B vitamins and magnesium are especially important to me because they help to prevent migraines and premenstrual syndrome, both of which are problems for me.
I’m used to looking for fiber and iron in foods, but what about those other minerals? Potassium helps nutrients move between cells. Manganese helps with wound healing and bone and cartilage growth. Our bodies use copper for a bunch of things related to energy, nerves, and properly metabolizing iron.
My Favorite Way to Eat This Meal
A baked orange vegetable goes so well with Honey Baked Lentils that I literally eat them together!
This is my serving suggestion: Put a chunk of squash (or a sweet potato cut in half) on your plate, and add a nice glob of butter.
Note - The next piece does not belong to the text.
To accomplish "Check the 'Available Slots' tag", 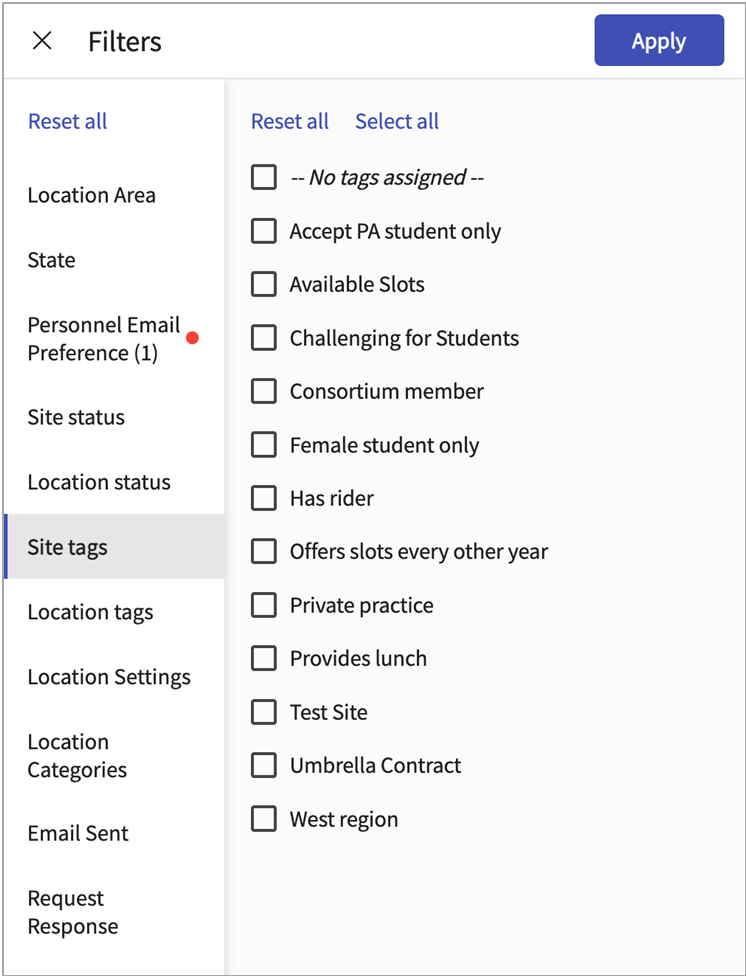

Mash with a fork such that the flesh is loosened from the skin and the butter is mixed in, but the skin is still intact. Fill with a big scoop of lentils. Eat some squash and some lentils in each bite.
But of course, if you’d rather have a main dish and a side dish (like the rest of my family), you can serve it that way!
Convenience, money-saving, and low environmental impact are all great features, but my very favorite thing about this meal is the way it makes me feel. It’s so good at the end of a long, cold day. After just a few bites of Honey Baked Lentils and squash/sweet potato, I feel warm, comforted, calm, nourished, and alert. I can eat until I’m quite full without getting logy, and then I stay full for hours. It’s a great combination of foods!